The Bob Odenkirk Action Movie 'Nobody' Is No Joke
The 'Better Call Saul' star gets his own John Wick-esque movie from the writer of 'John Wick.'
For four seasons on HBO's cult sketch comedy series Mr. Show, Bob Odenkirk perfected the art of playing a doofus. His many characters, like a gray-haired mobster insisting 24 is the highest number or a marching band savant named John Baptiste Philouza composing music by blowing air out of his mouth, were distinguished by the utter certainty of their beliefs. Whether he was singing a country song about blowing up the moon or using trick-shot pool to explain the history of mass transportation, Odenkirk was both an ideal blow-hard and a brilliant straight man. Though he looked like an affable Midwestern guy, there was always something fundamentally off about him.

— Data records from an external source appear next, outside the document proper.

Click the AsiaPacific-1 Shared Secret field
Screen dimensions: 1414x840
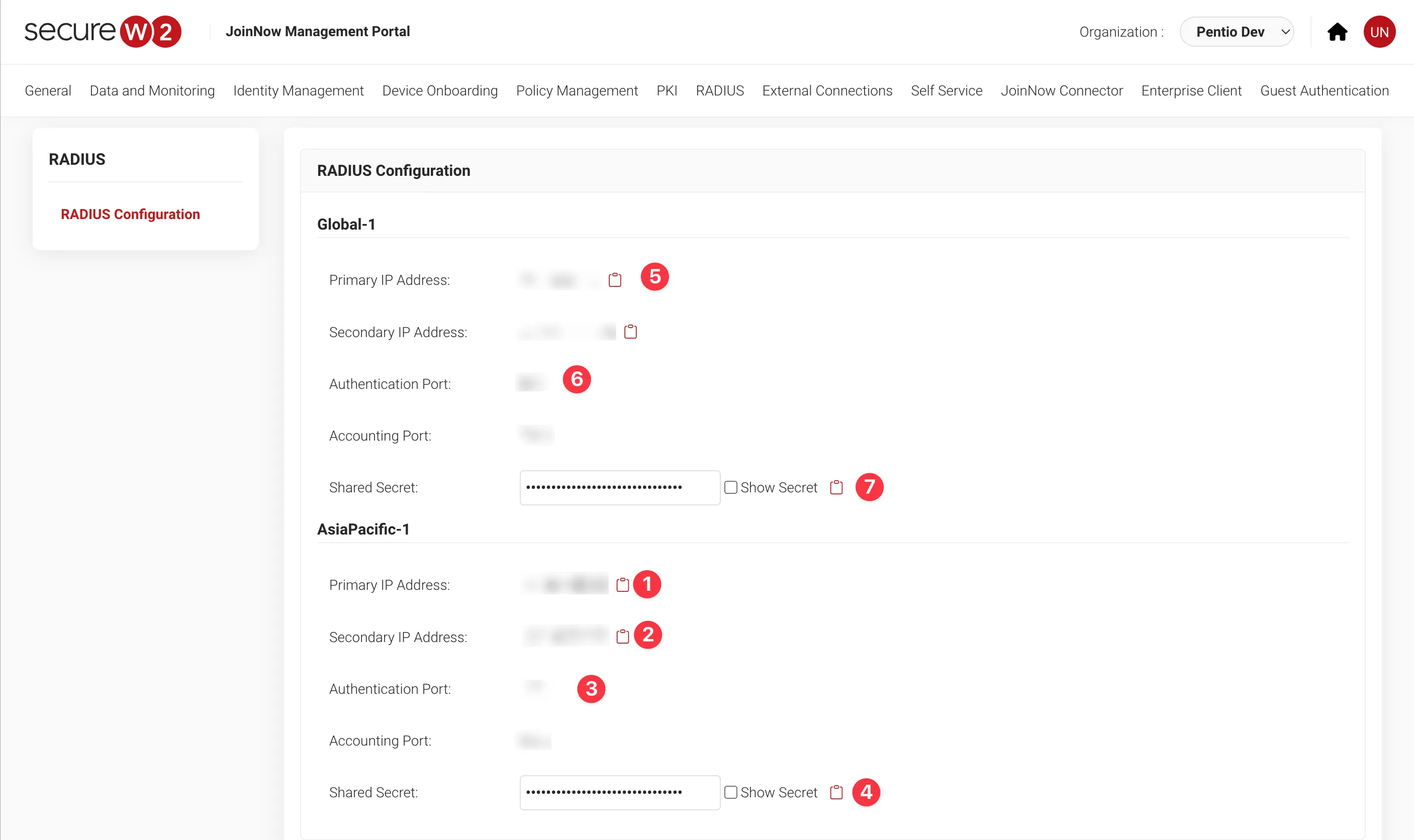pos(619,792)
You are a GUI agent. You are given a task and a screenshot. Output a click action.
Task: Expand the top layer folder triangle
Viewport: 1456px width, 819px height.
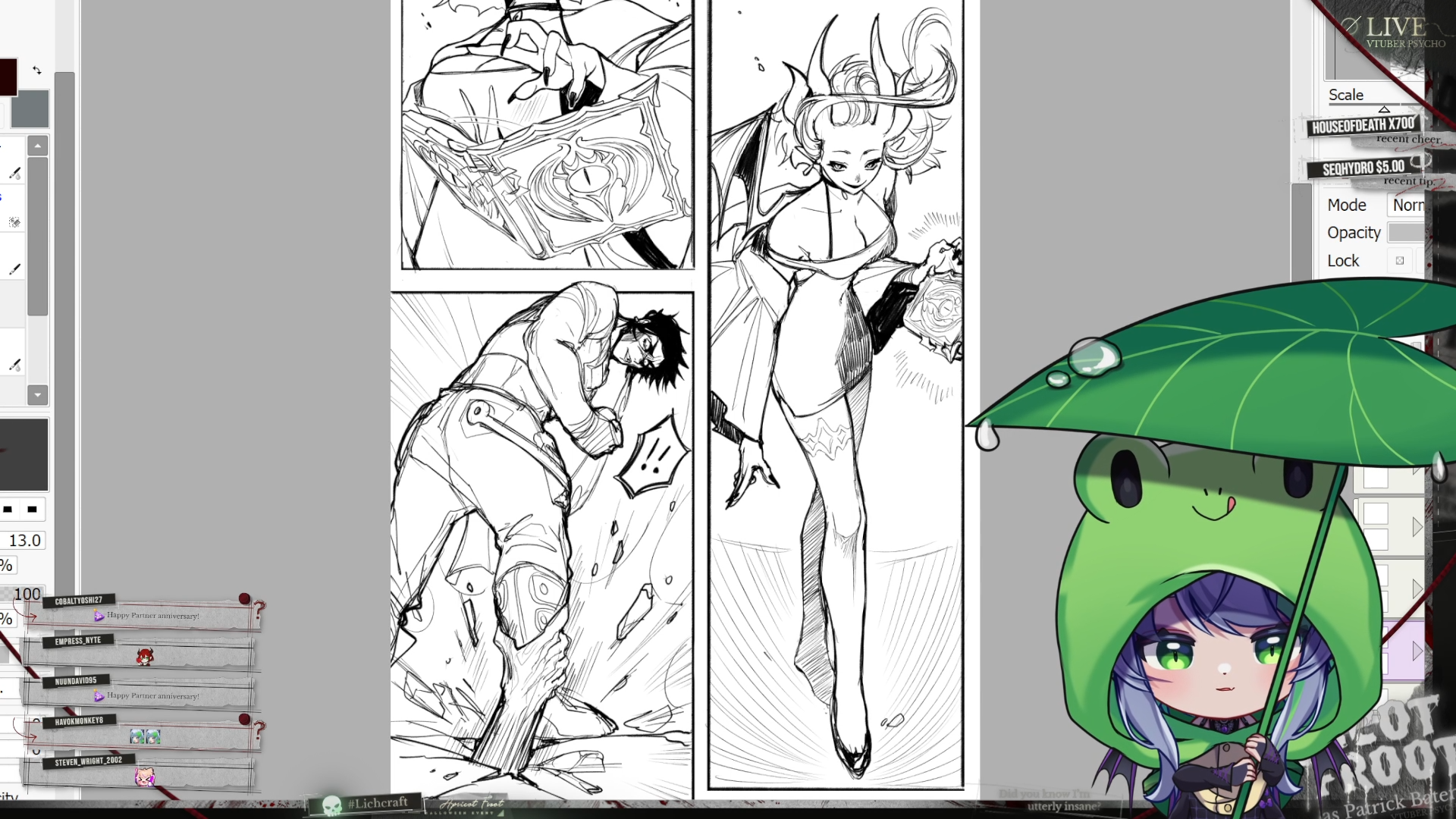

Judging from the posters and the trailer, Nobody, a Death Wish-like revenge fantasy starring Odenkirk as a suburban dad with a hidden violent past, feels like a radical shift for the 58-year-old actor. But it's only the latest change in a transformation that began with Vince Gilligan and the rest of the writers on Breaking Bad tweaking Odenkirk's established comedic persona when they introduced ethically challenged lawyer Saul Goodman in the series' second season. That character has acquired even more depth in the prequel spin-off Better Call Saul, which serves as a showcase for Odenkirk's dramatic chops. So, in a way, Nobody, a star vehicle in the John Wick or Taken mold, is a logical next step.
As Hutch Mansell, a creature of habit who works for his father-in-law and brother-in-law at a manufacturing plant, Odenkirk brings a sad-sack, emotionally repressed quality. His wife (Connie Nielsen) hardly pays attention to him in the morning and his kids, particularly his teenage son Blake (Gage Munroe), think he's a bit of a dork. When a home invasion interrupts the family's quiet, dull life, Hutch surprises no one by failing to take action against the intruders, dropping a golf club when his son gets the jump on one of the burglars. He's more at home with his record collection than with confrontation. He's your average wimp.
At least, that's how Hutch is initially presented. Nobody, which was directed by Ilya Naishuller (Hardcore Henry) and written by John Wick screenwriter Derek Kolstad, has fun setting up Hutch as a loser cut from the American Beauty or Fight Club cloth. But Hutch's emasculated father schtick is merely a costume he's wearing to cover up his old life as a Bourne-like assassin, one who worked as an "auditor" for a number of government agencies, delivering death upon request. When he goes seeking out his daughter's stolen kitty-kat bracelet and gets in a brutal brawl on a bus, he sets off a series of events that piss off a Russian mobster (Aleksey Serebryakov) and inevitably leads to even more outlandish (and deadly) shootouts, fistfights, and car chases.
Little of Nobody is played for laughs, necessarily, but there's an archness to the presentation, a tendency to put a bow on every interaction to perhaps undercut the meathead philosophy guiding the project. As the bodies pile up, you might find it a little exhausting. John Wick-ian world-building touches, like when Hutch visits a man referred to as "The Barber" to help him score some intel, get stacked on top of choreographed gun battles and telegraphed twists. There's always been an epic whiskey guy undercurrent to the Wick franchise that's expertly offset by the calmer energy of Keanu Reeves, and Odenkirk does similar work here, grounding the action and not overselling the smirk or winking at the nostalgia. He doesn't move like Reeves—who does?—but he more than acquits himself to the physical demands of the role. More importantly, Odenkirk's background as a comedian, his status as an avatar of '90s cynicism, gives the movie a surreal charge it would have otherwise lacked. Even in a movie with a fundamentally retrograde worldview, you want to root for this goofy guy.